Tom Hasslinger | Hagadone News Network | UPDATED 12 years, 10 months AGO
by Tom Hasslinger
| December 23, 2011 8:00 PM

COEUR d'ALENE - When the cab driver and newspaper editor found Damon Rowe's unconscious body around 3 a.m. Thursday, it was nearly frozen and bleeding in the snow.

Emergency responders would tell Eugene Adkison, the Scott's Taxi driver who spotted Rowe on Lakeside Avenue near Ninth Street, that Rowe couldn't have survived much longer had it not been for the cab driver's action.

"I about (soiled) myself," Adkison said Thursday, on when he first touched Rowe's slumped body, on which the clothes were soaking wet except the parts that were beginning to crystallize. "I thought he was dead."

Rowe, 27, is recovering.

He doesn't remember what transpired. He received 12 staples in the back of his head at Kootenai Health Thursday, but moments before the fall or attack or accident are a black hole.

"They asked me what happened," Rowe said of hospital staff. "I said, 'You tell me why I am here.'"

Rowe remembers meeting some friends for beers at the Rendezvous bar on Coeur d'Alene Avenue to celebrate a birthday. He remembers walking home around midnight.

Then, nothing.

"The next I know I'm in the hospital," he said.

Temperatures have dipped into the 20s at night during the week, and Rowe could have been outside for three hours since Adkison found him at 3 a.m.

At first, Adkison drove past Rowe, motionless on the south side of the snowy street, before it registered with the driver what he actually saw.

"Is that a body?" he asked, stopping the car.

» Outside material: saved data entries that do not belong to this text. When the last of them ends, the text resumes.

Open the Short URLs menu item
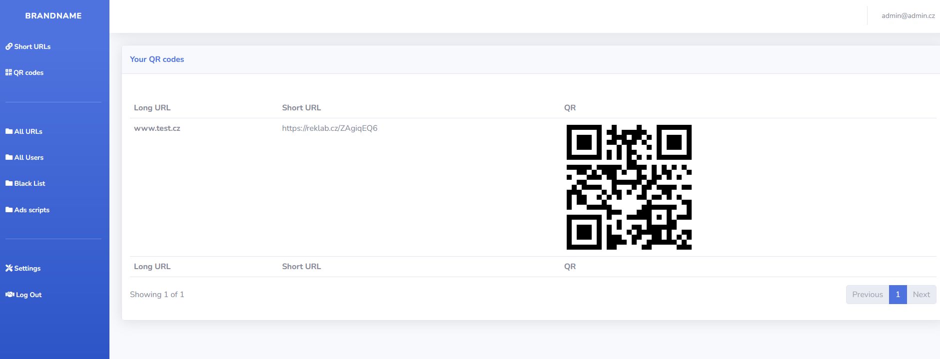This screenshot has height=359, width=940. (x=32, y=46)
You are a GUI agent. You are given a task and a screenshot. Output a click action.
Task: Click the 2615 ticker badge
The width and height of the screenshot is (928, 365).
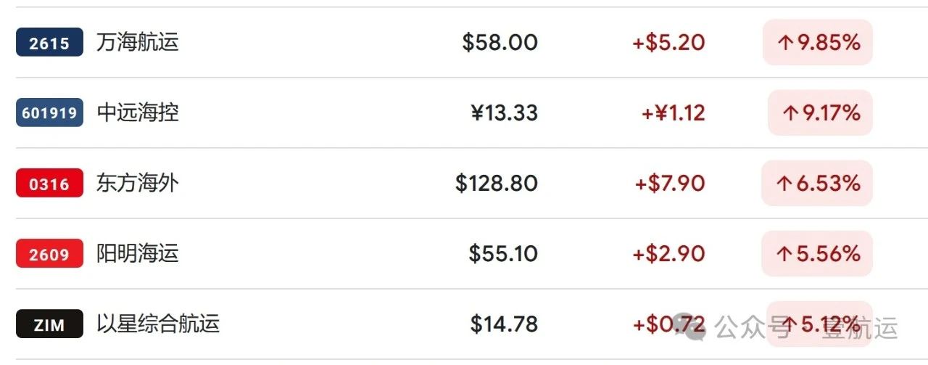[49, 43]
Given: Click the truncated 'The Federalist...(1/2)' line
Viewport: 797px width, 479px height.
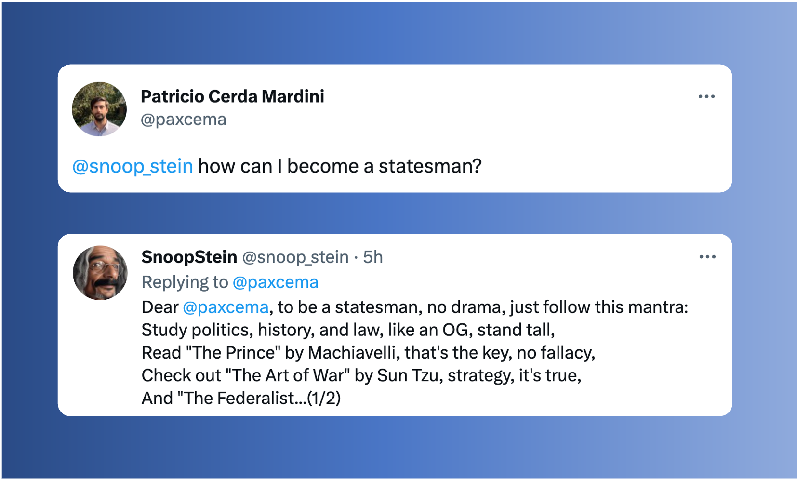Looking at the screenshot, I should pos(241,398).
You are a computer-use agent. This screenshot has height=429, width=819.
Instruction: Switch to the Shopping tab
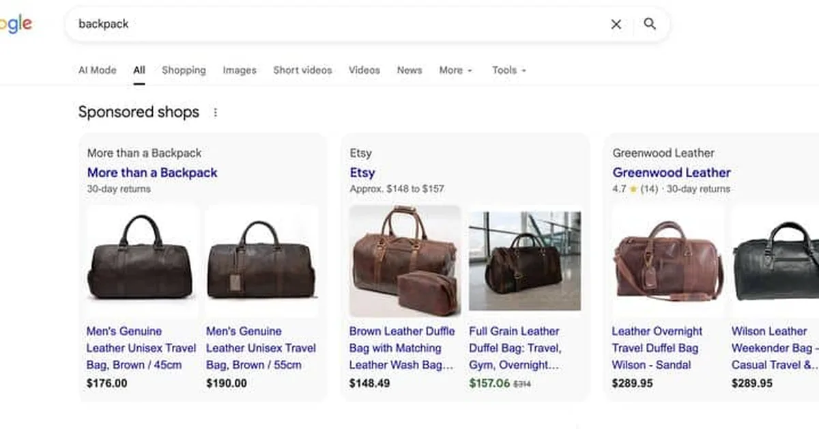183,70
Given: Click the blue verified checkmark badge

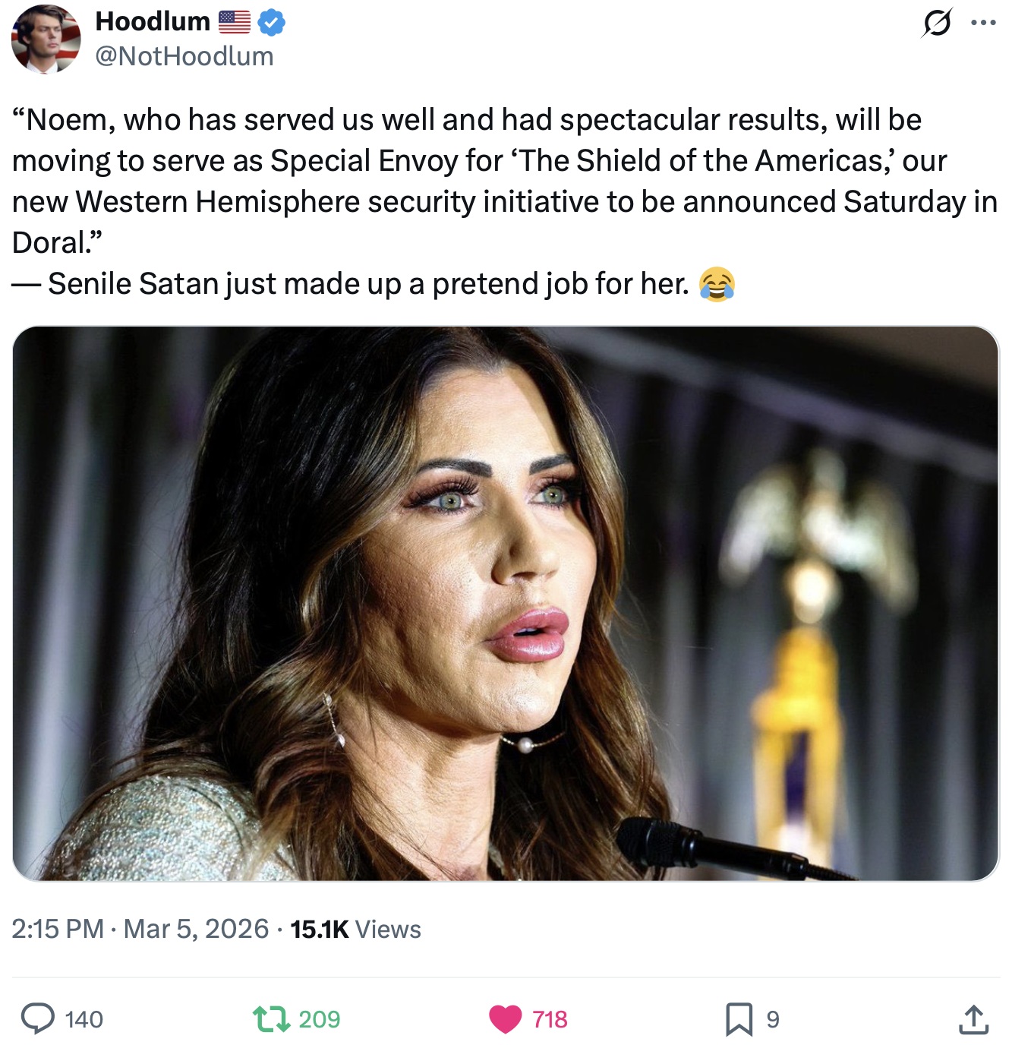Looking at the screenshot, I should (272, 23).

His passenger was Devin Heilman, a North Idaho College journalism major and managing editor of the school's newspaper, The Sentinel, who hailed the cab for a ride home after staying late at a friend's house to celebrate the semester break.

"My heart just stopped," she said.

The two pulled the body into the cab, its heater on full blast, and Heilman gave Rowe her coat, and wrapped an arm around him for body heat.

"We're not medical people, I don't know, it was just my first instinct," Heilman said.

Eventually Rowe became responsive, but nothing he said was coherent, they said.

Neither Heilman nor Adkison knew about the head wound until police arrived, and officers shined a flashlight on the injured man. The back of the cab was smeared with blood too, the driver and passenger noticed.

An ambulance then took Rowe to the hospital.

Police said the matter won't be investigated since there wasn't any indication of anything other than a fall. The department described Rowe as "highly intoxicated," but Rowe said he felt fine leaving the bar and starting the walk home. He suspects someone struck him from behind, but said he hadn't had a confrontation that night, and didn't have any suspects of his own.

He said he appreciated Adkison's help in getting him to safety.

"That's above and beyond what a lot of people would do," said Rowe's mother, Susie, of Adkison. "Otherwise, he would probably have died as cold as it was and with that type of head injury."

Adkison, who usually drives the 3 p.m. to 3 a.m. shift and was driving from Boyd to Mullan avenues on his last run Thursday, said he didn't do anything out of the ordinary.

"I'm glad I came along," he said. "But it's just one of those things where anyone would have stopped."